Лахов вспомнил, что у местных бурят орлан — священная, обожествляемая птица — так ему приходилось слышать, — и подумал, что орлан немного напугал и пастуха.

— Оно, конечно бы, и можно, чтобы не сердить бурхана, отец, но как на это посмотрит ГАИ? В таком деле для шофера любой автоинспектор опаснее бурхана.

— Нельзя так говорить, — остановил пастух Лахова. — Беда нехорошо.

Лахов и сам понял, что негоже шутить над стариком и хозяином здешних мест, от которого порой зависит вся, полная случайностей, пастушеская жизнь: сколько народится веселых и резвых ягнят, удастся ли уберечь отару от волков и как перенесут овцы зиму, когда стужа, когда буран, когда длинные темные ночи.

— Ну тогда не будем нарушать традицию, — согласился Лахов.
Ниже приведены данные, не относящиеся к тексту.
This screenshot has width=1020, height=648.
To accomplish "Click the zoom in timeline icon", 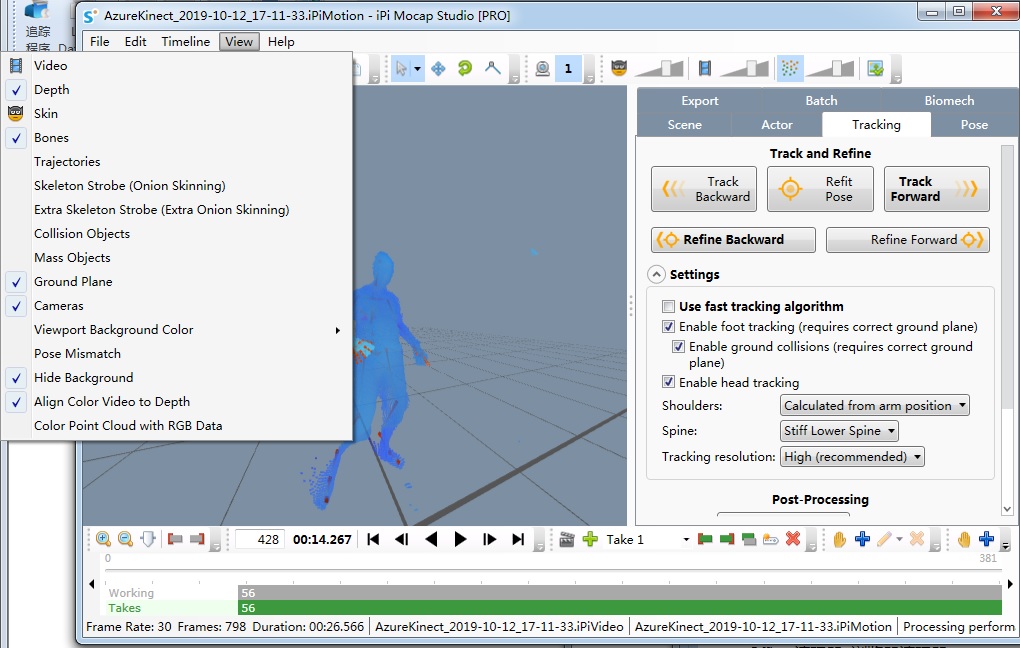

Сейчас он даже радовался этой предстоящей остановке на вольных просторах в своем новом, вольном естестве, хотя одновременно испытывал и приглушенное беспокойство: все-таки неурочное время, а впереди еще дорога. И еще — как часто это теперь случалось — грезились смутно, расплывчато какие-то неприятности, природу которых Лахов не мог бы определить при всем желании. Неуютно, беспокойно где-то там, в глубине души — вот и все. Раздражаясь на самого себя за то, что не может и короткого времени прожить в спокойной радости без непонятного чувства вины за несделанные проступки, Лахов тут же решил: а не поеду я никуда, поваляюсь, позагораю и заночую тут. Отдохну. Было бы куда спешить. Вольный ведь я человек. Хоть на полмесяца, а вольный.